Globo perde recurso por amortização indevida de R$ 713 milhões de impostos; cabe recurso

As organizações Globo perderam recurso administrativo contra uma cobrança de R$ 713 milhões do Fisco federal. O Conselho Administrativo de Recursos Fiscais do Ministério da Fazenda, que julga contestações a punições fiscais, negou argumentos contra o processo da Receita Federal sobre aproveitamento de ágio formado em mudanças societárias entre as empresas do grupo.

Atualizado em 17/09/2013 às 09:09, por Redação Portal IMPRENSA.


De acordo com o Conjur, a Globo Comunicação e Participações S.A. (Globopar) foi condenada por amortização indevida no cálculo do Imposto de Renda de Pessoa Jurídica (IRPJ) e da Contribuição Social sobre Lucro Líquido (CSLL). A amortização dos tributos usou o ágio, valor embutido no preço de uma companhia vendida equivalente à estimativa de sua rentabilidade futura.


Segundo a lei, a empresa que compra outra tem direito de diminuir o preço da base de cálculo de seus tributos ao valor que gastou a título de ágio. No entanto, a Receita Federal alega que o valor da Globopar é artificial. A empresa espera análise de Embargos interpostos e ainda pode recorrer à última instância do Carf.


A autuação se refere aos anos de 2005 a 2008, nos quais a empresa usou o ágio para pagar menos tributos. A Receita Federal lavrou o auto de infração em dezembro de 2009, no valor de R$ 713.164.070,48.


Foram os advogados Carlos Alberto Alvahydo de Ulhôa Canto e Christian Clarke de Ulhôa Canto, sócios do escritório Ulhôa Canto, Rezende e Guerra Advogados, os responsáveis por defender a transação.
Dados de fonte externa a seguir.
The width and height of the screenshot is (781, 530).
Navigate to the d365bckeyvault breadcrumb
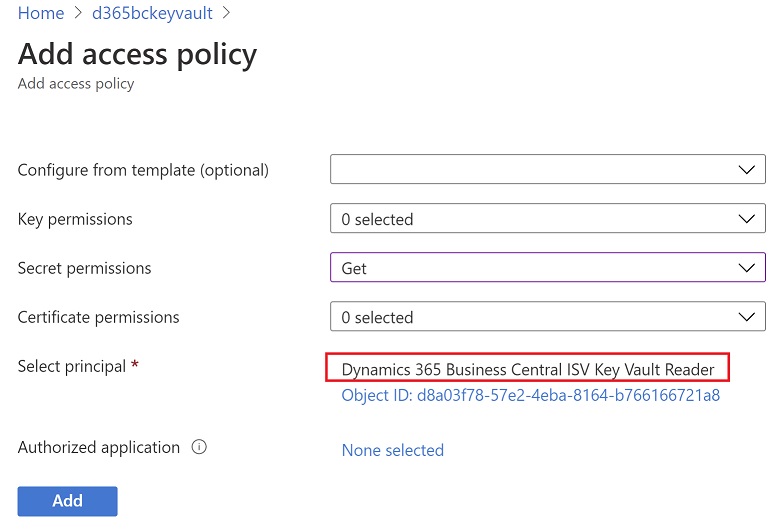[151, 14]
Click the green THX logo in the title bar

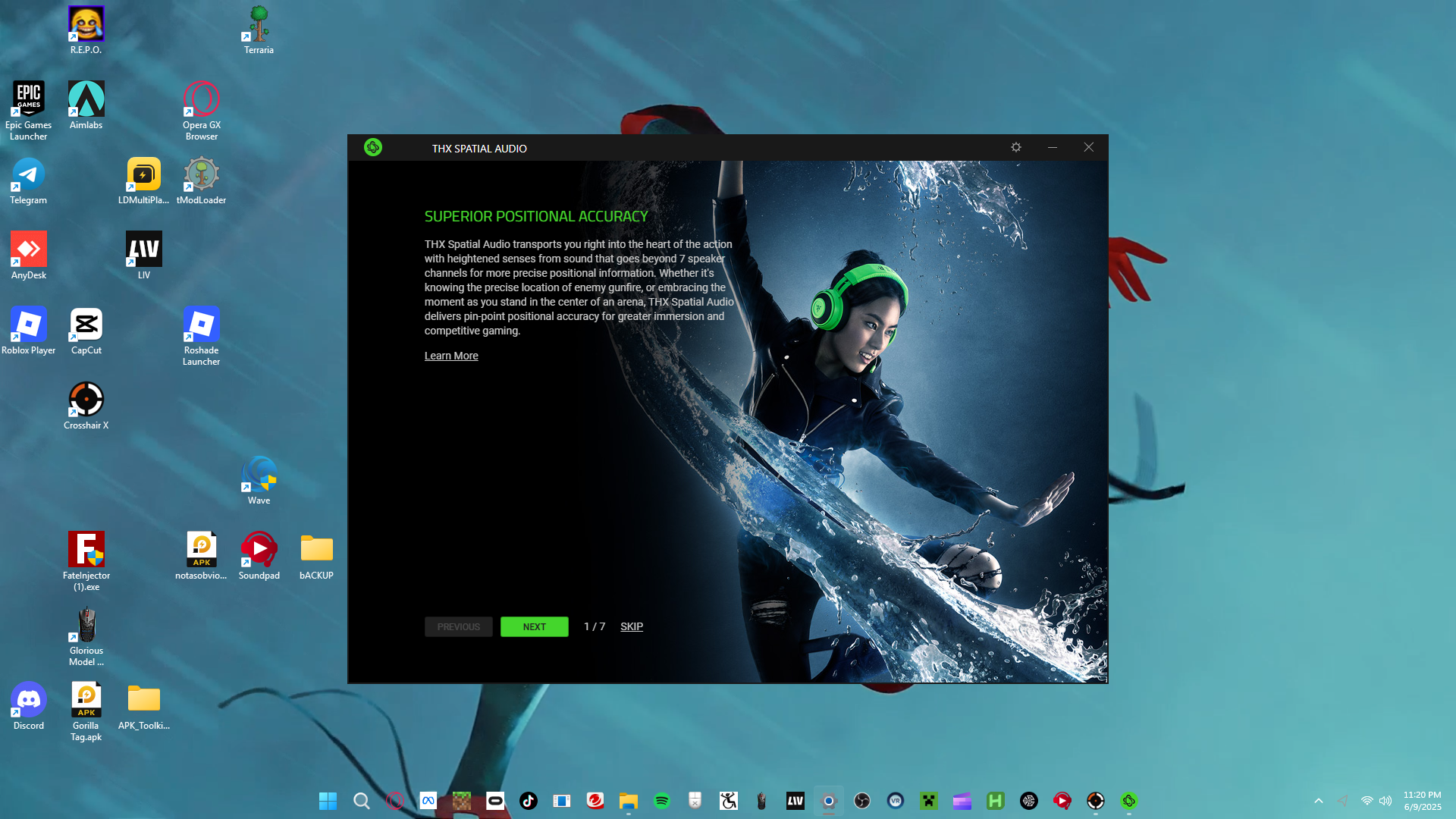[373, 147]
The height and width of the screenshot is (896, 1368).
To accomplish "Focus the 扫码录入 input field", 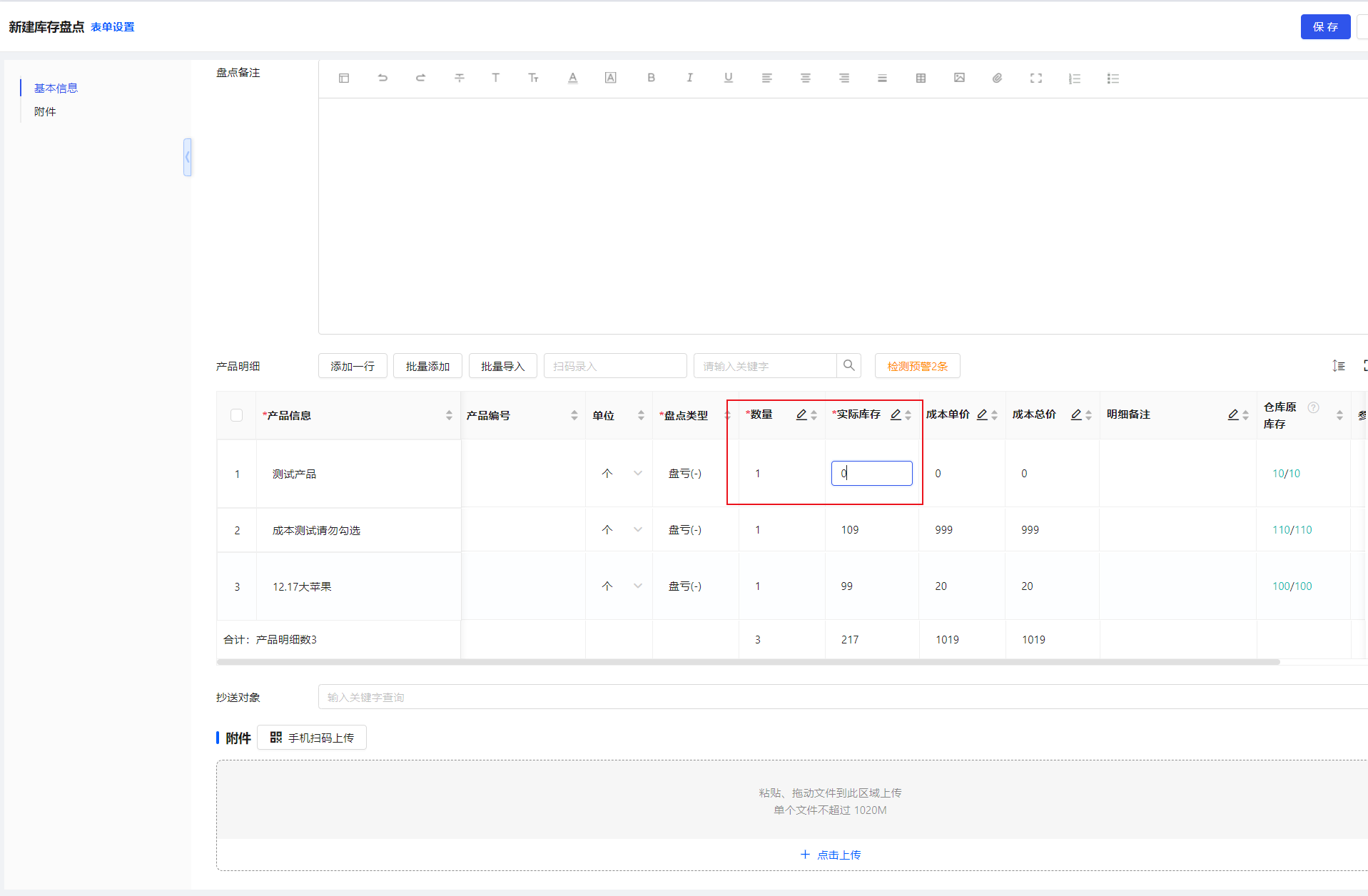I will click(614, 366).
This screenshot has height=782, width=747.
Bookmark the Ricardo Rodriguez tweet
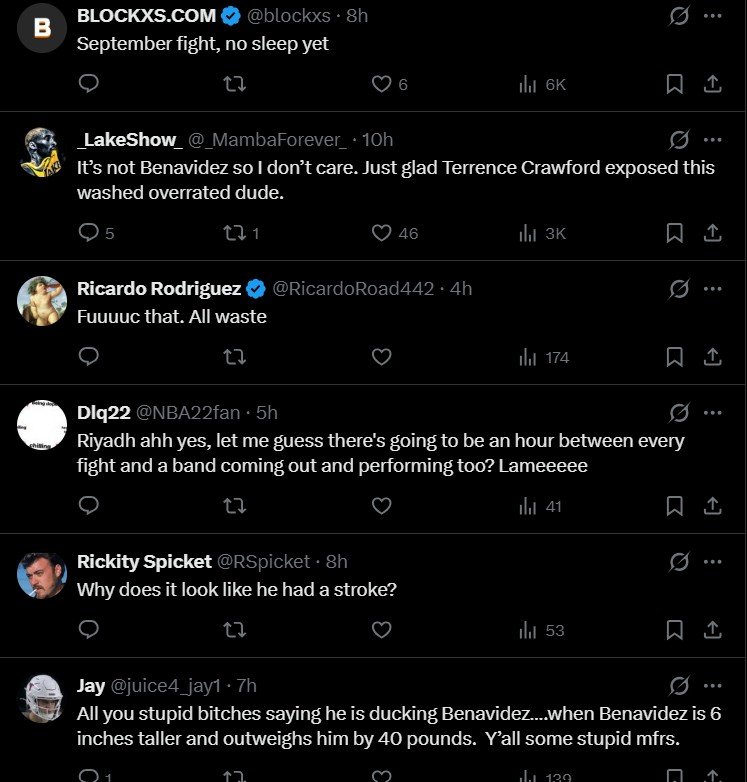pos(675,357)
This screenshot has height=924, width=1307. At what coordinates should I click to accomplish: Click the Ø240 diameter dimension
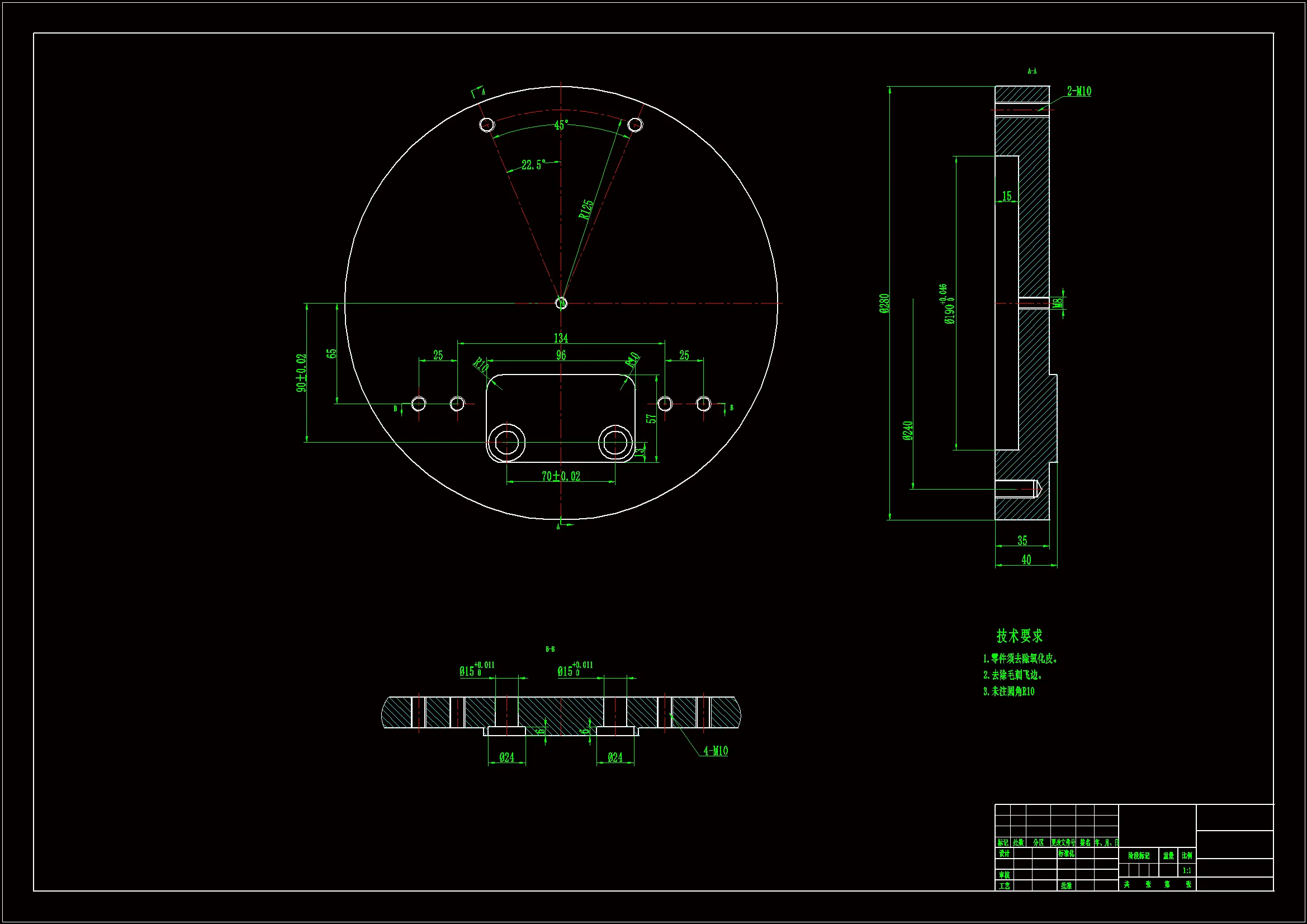click(x=908, y=430)
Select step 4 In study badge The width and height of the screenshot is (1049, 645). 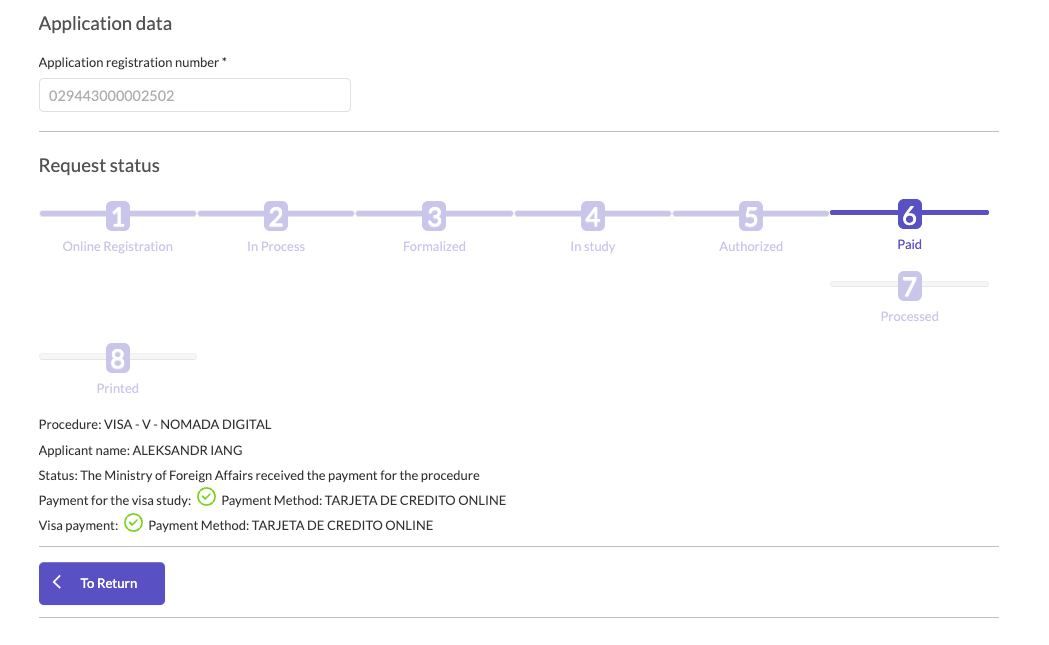(593, 217)
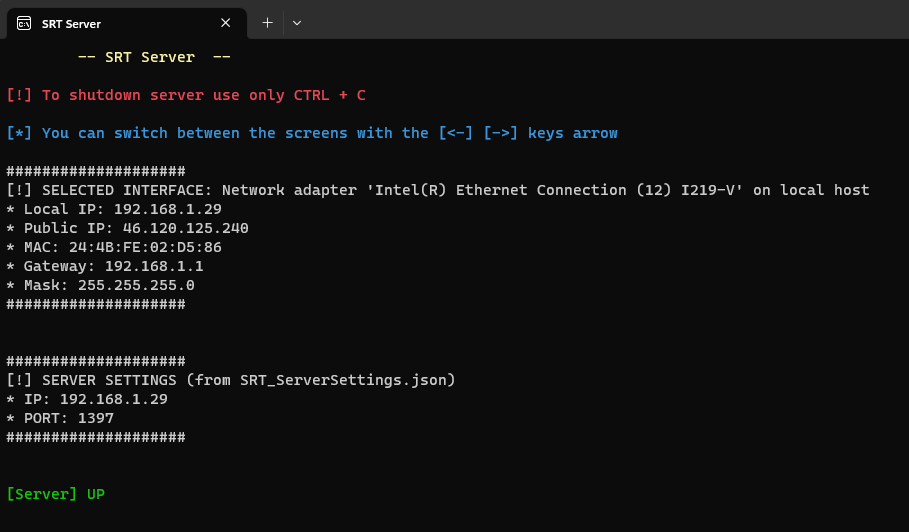The height and width of the screenshot is (532, 909).
Task: Click the Gateway 192.168.1.1 line
Action: point(105,266)
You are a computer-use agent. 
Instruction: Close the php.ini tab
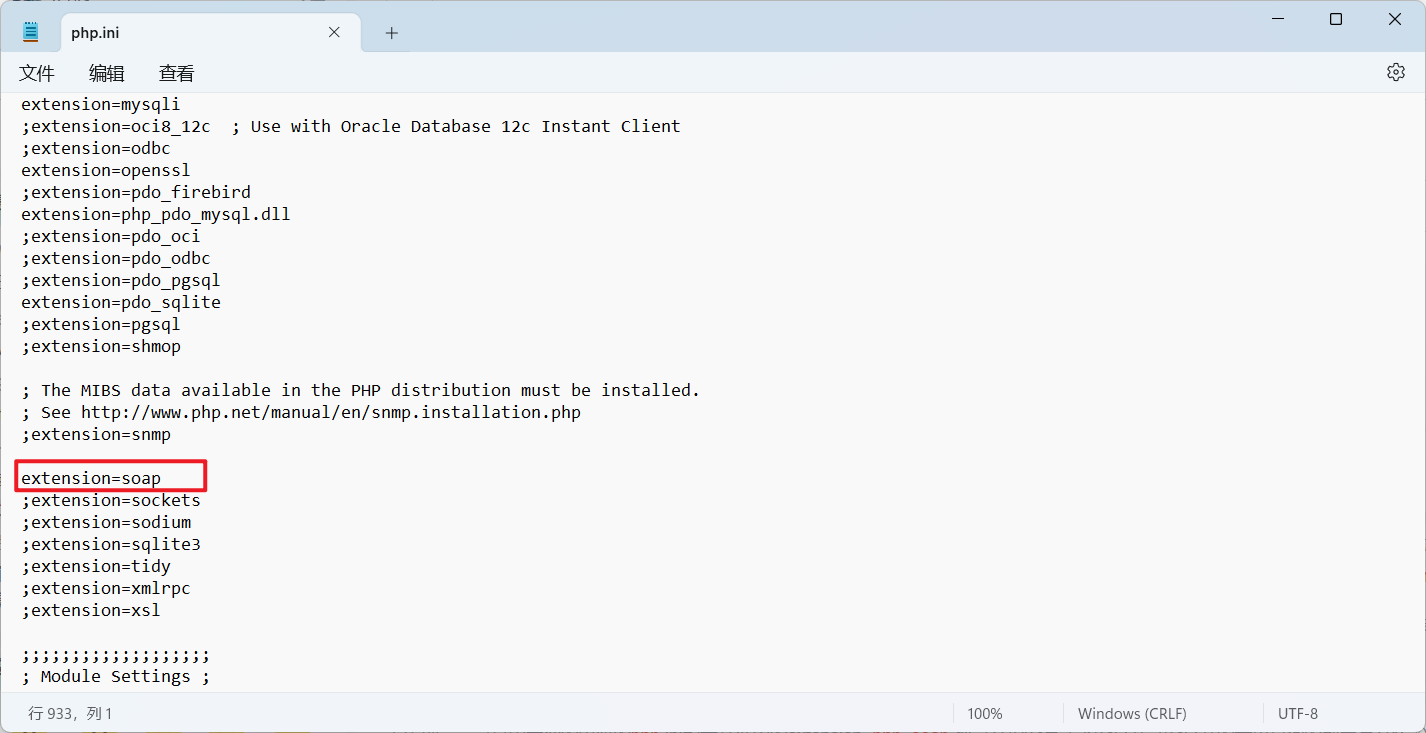334,32

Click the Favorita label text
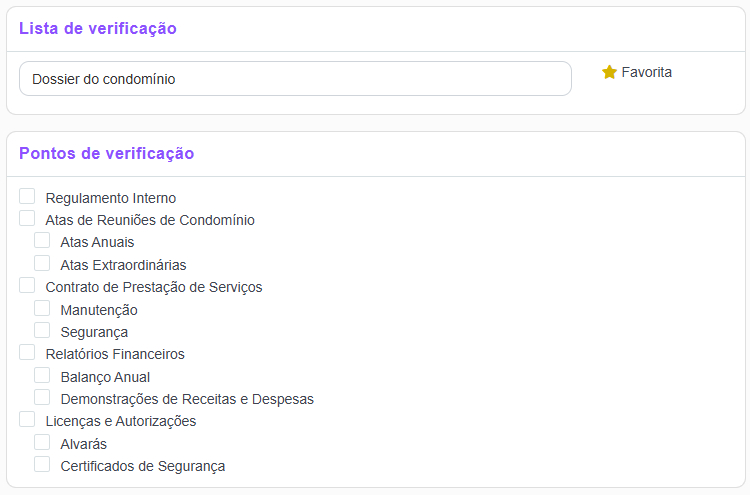(x=646, y=72)
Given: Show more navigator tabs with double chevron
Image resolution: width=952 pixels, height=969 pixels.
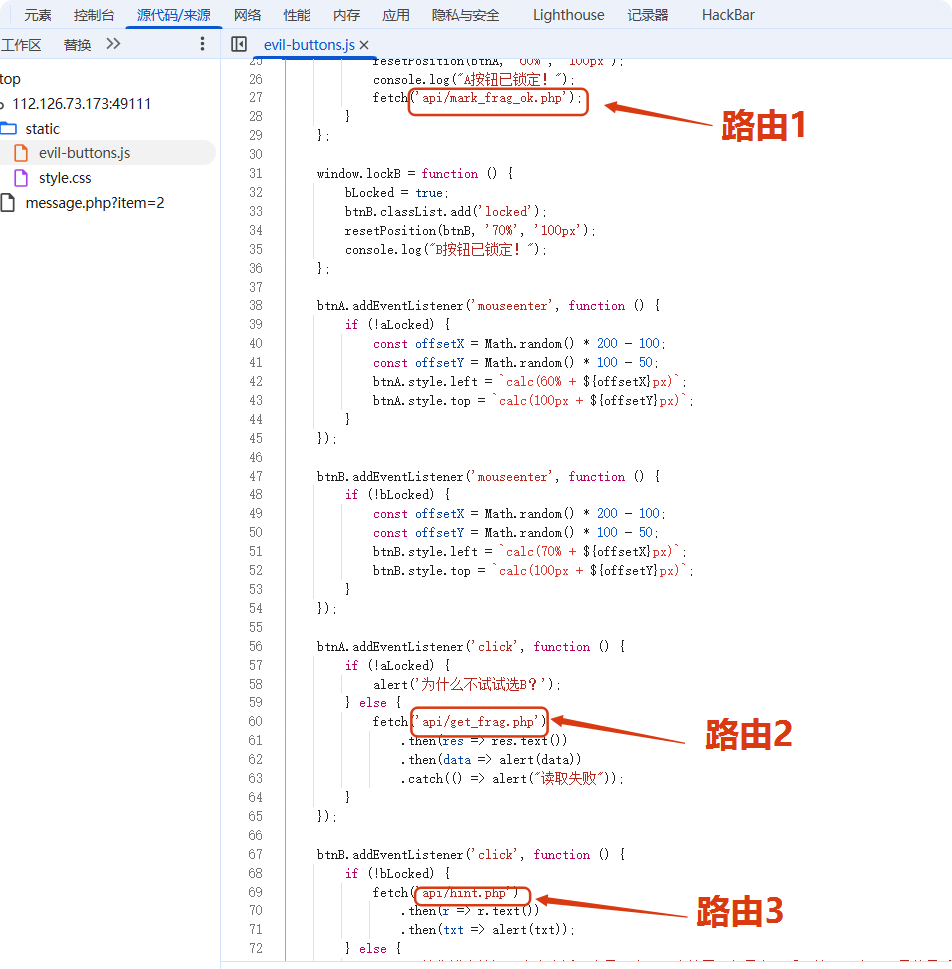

Em contestação, eles destacaram o uso do patrimônio líquido negativo, chamado de “passivo a descoberto”, na construção do ágio que gerou as deduções. Isto é, a empresa compradora “adquiriu” o prejuízo da comprada, contraindo sua dívida e contabilizou essa aquisição como investimento.


A cobrança veio do Mandado de Procedimento Fiscal, que qualificou como receita não informada o perdão de uma dívida de US$ 65 milhões (R$ 153 milhões, à época) concedido pelo banco americano JP Morgan, em 2005, à Globopar. A dívida total com instituições financeiras no exterior, gerida pelo JP Morgan e avaliada em US$ 213,1 milhões (R$ 504,6 milhões, à época), foi “adquirida” pela TV Globo, outra empresa do grupo, por 30% menos que o valor original.


O perdão foi considerado deságio, diminuição do valor do título. A TV Globo passou a ser credora e sócia da Globopar através da compra das cotas de uma terceira empresa, a Globo Rio Participações e Serviços Ltda., então controladora da Globopar. A compra se deu por meio do desconto de uma dívida que a Globo Rio tinha com a TV Globo, fechando o círculo.